__VORLIEGENDER AUSZUG__:
::::::::::

Doch was genau verbirgt sich dahinter? Dinoflagellate, sogenannte einzelliger Algen sind hierfür verantwortlich. Noctiluca scintillans und pyrocystis noctiluca sind diese Dinoflagellate, die in der Lage sind eigenständig sogenanntes kaltes biogenes Licht zu erzeugen. Mit nur 0,2-2 Millimeter Größe besitzen diese Algen einen Panzer, der größtenteils aus Zellulose besteht. Die Tatsache, dass sie keine Kieselsäure für ihren Panzeraufbau verwenden ist dafür verantwortlich, dass sie nicht den Kieselalgen (Diatomeen) zugeordnet werden.
Eigenständig Licht zu erzeugen ist in der Natur kein Einzelfall. Glühwürmchen sind genauso dazu in der Lage wie bestimmte Pilzarten. Eine chemische Reaktion, die aber in ihrem Ergebnis ebenso atemberaubend ist, wie eine Knallgasprobe, wird durch das Spalten von Luziferin durch Luziferase hervorgerufen. Luziferin ist die lichtproduzierende Substanz, während Luziferase als Katalysator die Reaktion startet. Als Endprodukt entsteht Licht. Bemerkenswert dabei ist, dass fast 100% der freigegebenen Reaktionsenergie in Licht umgewandelt werden. Das Aussenden des blau-grünem Lichts setzt nur wenig Wärme frei, was den Begriff kaltes biogenes Licht erklärt. Ein Vergleich zu unseren Halogenglühlampen zu Hause zeigt die Effektivität dieser natürlichen Lichterzeugung. Die Glühlampen können nur einen Bruchteil der zur Verfügung stehenden Energie in Licht umwandeln. Der viel größere Teil wird als Wärme abgegeben. Die Erklärung, wie das Leuchten entsteht ist somit schon einmal beantwortet.

::::::::::

__ARBEITSANWEISUNG__: Woraus besteht laut dem Auszug der Panzer der Dinoflagellaten größtenteils? Die Auflistung stammt aus einer anderen Quelle als der Auszug.

__BEREITGESTELLTE ANGABEN__:
::::::::::

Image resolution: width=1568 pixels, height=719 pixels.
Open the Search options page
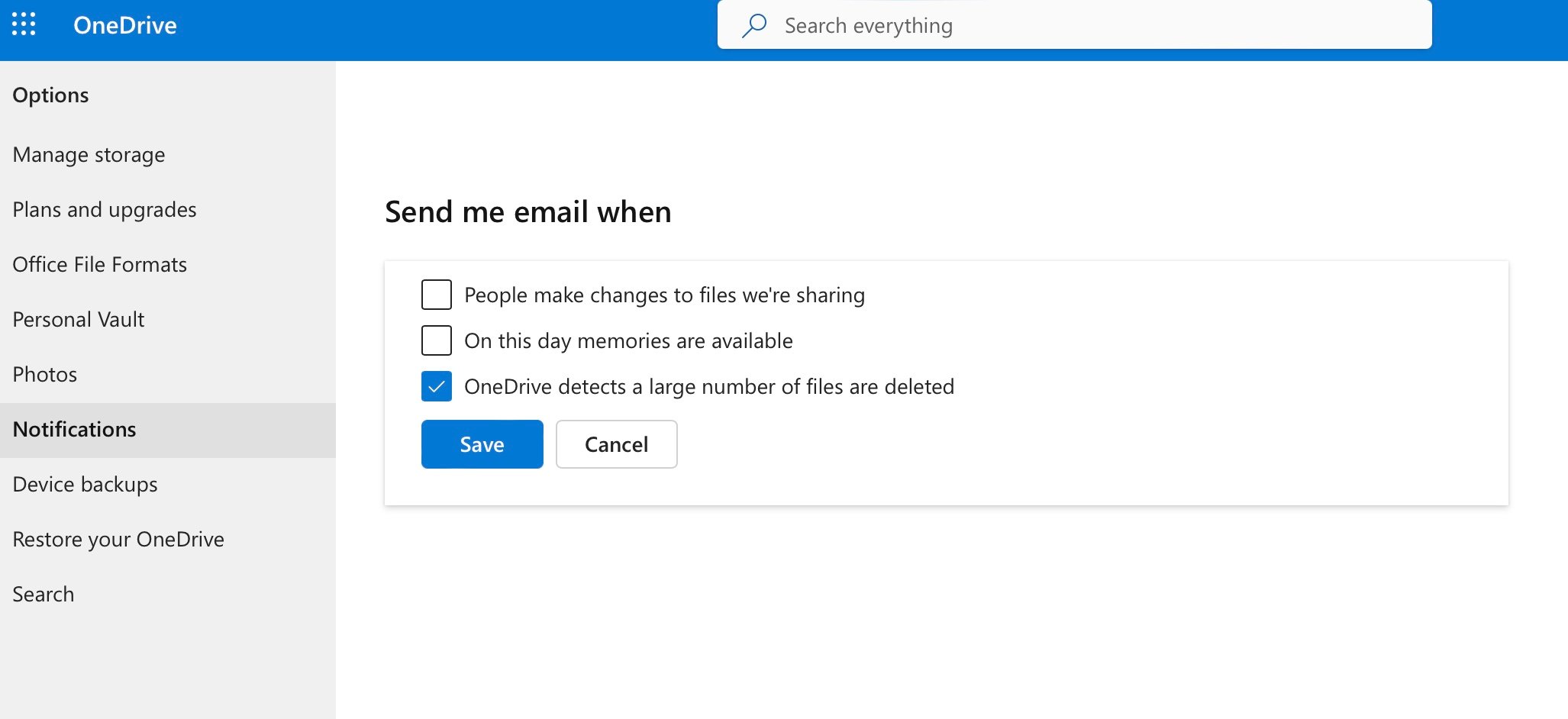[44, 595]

::::::::::

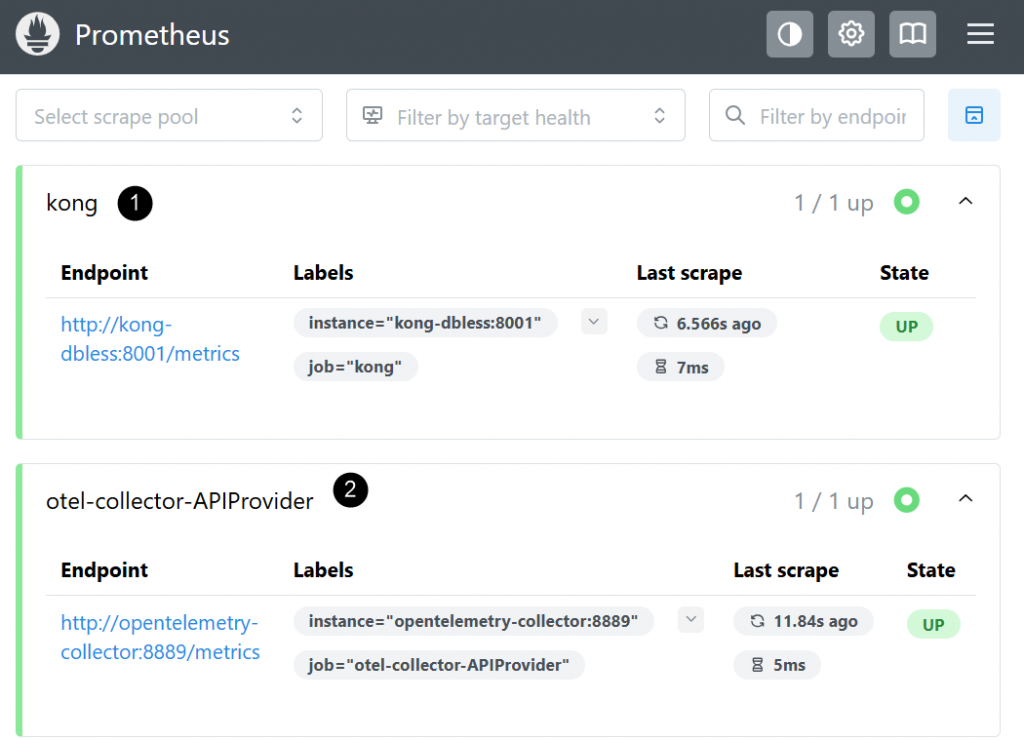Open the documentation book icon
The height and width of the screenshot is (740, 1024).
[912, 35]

::::::::::

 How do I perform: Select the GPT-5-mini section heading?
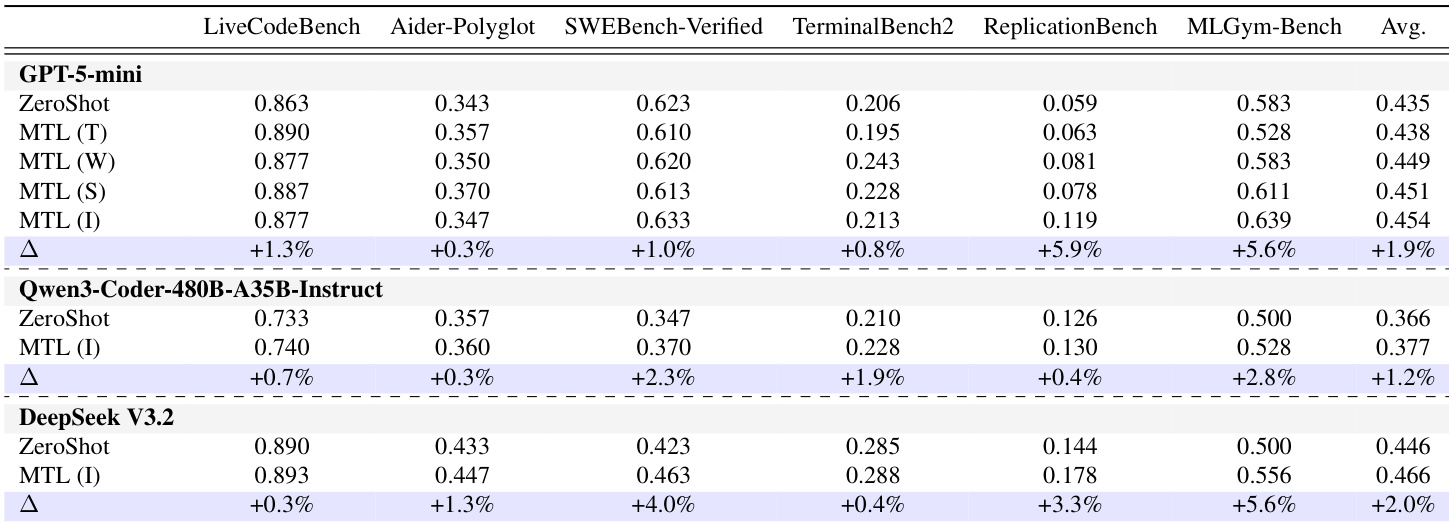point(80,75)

::::::::::

__ERGEBNIS__: Größtenteils aus Zellulose.